El pastor David Jang enseña que nuestra fe no debe limitarse a comprender este suceso de la sustitución redentora solo de manera intelectual. Más bien, hace hincapié en que debemos meditar a diario cuán grande es nuestro pecado y cuán santo y lleno de amor fue el sacrificio de Jesús, y responder de buena gana a ese amor. Y la forma de responder es vivir una “vida expiatoria” que lleva la carga del prójimo. A veces puede que tengamos que soportar acusaciones injustas y asumir errores ajenos como si fueran propios, pero ello se corresponde al proceso de imitar “el camino de la expiación” que recorrió Jesús. Desde la óptica de los deseos humanos y de los valores de este mundo, puede no ser un modo de vida comprensible. Sin embargo, así fue el camino mostrado por Jesús y así lo atestiguan los Evangelios.

Por eso, el “camino de la cruz” se convierte para cada uno de nosotros en la senda de “darnos cuenta primero de nuestros pecados y arrepentirnos antes de condenar a los demás” y, a la vez, en el camino de “soportar la debilidad del otro para demostrar amor y perdón”. Participar en el camino que el Señor ya completó es, por tanto, creer y obedecer que, aunque el estándar del mundo lo vea como una vergüenza y una derrota, en realidad es la puerta que conduce a la victoria en el plano espiritual. Cuando miramos la cruz de esta manera, no solo recibimos la gracia de la salvación, sino que descubrimos también el modelo de cómo vivir como redimidos.
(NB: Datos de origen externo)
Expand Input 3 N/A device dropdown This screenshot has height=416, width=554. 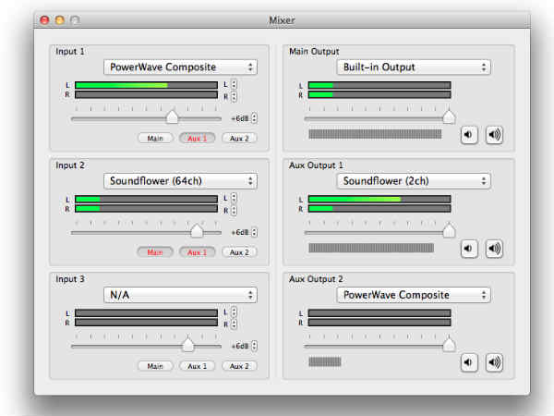click(180, 295)
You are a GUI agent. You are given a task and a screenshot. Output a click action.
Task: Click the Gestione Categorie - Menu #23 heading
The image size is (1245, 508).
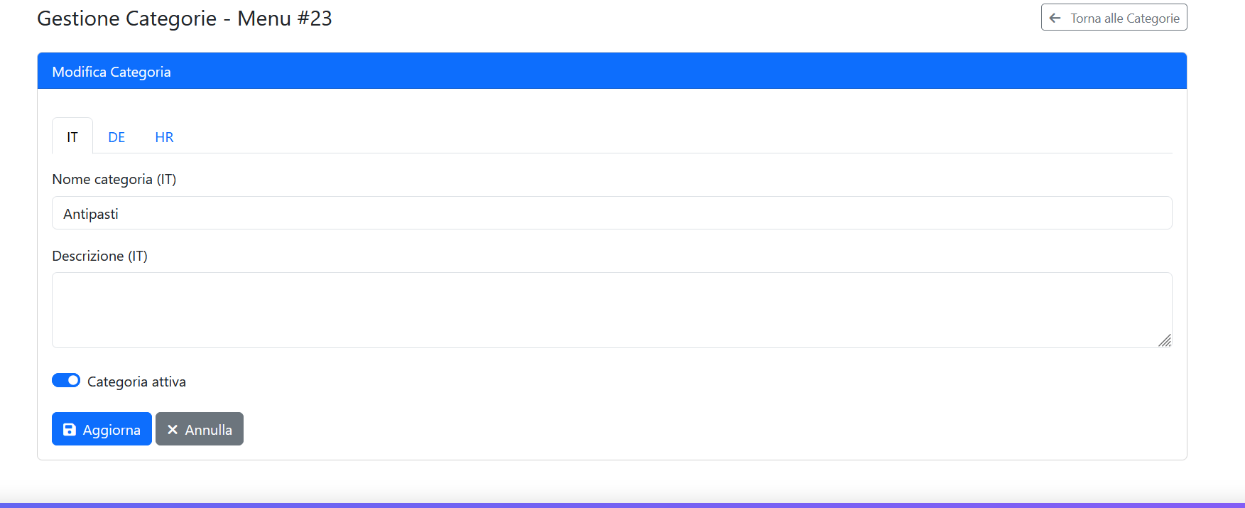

En esta línea, el pastor David Jang cita con frecuencia la escena del “holocausto de Isaac”. En Génesis 22, Dios ordena a Abraham que ofrezca a su hijo Isaac en holocausto. Ignorando que él mismo sería sacrificado, Isaac lleva la leña rumbo al monte Moria y, en medio de su desconcierto, pregunta: “Padre mío, ¿dónde está el cordero para el holocausto?”. Pero Abraham responde: “Dios proveerá”, es decir, “Jehová Jireh”. Al final, Isaac se libra de la muerte gracias al carnero que Dios prepara como sustituto. Este hecho prefigura de manera simbólica la expiación que se concretaría en la cruz. Con la diferencia de que Isaac no sabía que era la ofrenda y se salvó en el último momento al suplirse un carnero, mientras que Jesús sí conocía su muerte y caminó voluntariamente hacia ella. Es precisamente esta diferencia la que nos lleva a comprender la gracia y el amor mucho mayores de la expiación del Nuevo Testamento.

El Señor se ofreció en un sacrificio de un orden completamente distinto, convirtiéndose Él mismo en el “Cordero” y soportando el sufrimiento de los azotes, las burlas, y siendo cubierto de sangre. Mediante esto, se abrió para nosotros el nuevo pacto. Todo lo que los rituales de sacrificio del Antiguo Testamento pretendían enseñar simbólicamente acerca del significado de la expiación tuvo su cumplimiento definitivo en el suceso de la cruz de Jesús. A través de esta historia de sustitución, las puertas del Reino de Dios se abrieron, y la humanidad, que se hallaba sometida al pecado y la muerte, fue invitada al camino de la vida y de la salvación.

Cada vez que nos ponemos ante la cruz, hemos de recordar dos cosas: primera, que “mis pecados empujaron a Jesús a ese sendero atroz”, y segunda, que “Jesús pagó el precio de todos esos pecados y me restauró como hijo(a) de Dios”. Para los creyentes que todavía lidian con la culpa o el temor en su vida cristiana, el pastor David Jang los alienta: “Puesto que Cristo ya asumió nuestras cargas y vergüenzas, podemos acercarnos a Él con verdadera libertad y valentía”. Este es el gozo y la liberación que otorga el evangelio de la cruz.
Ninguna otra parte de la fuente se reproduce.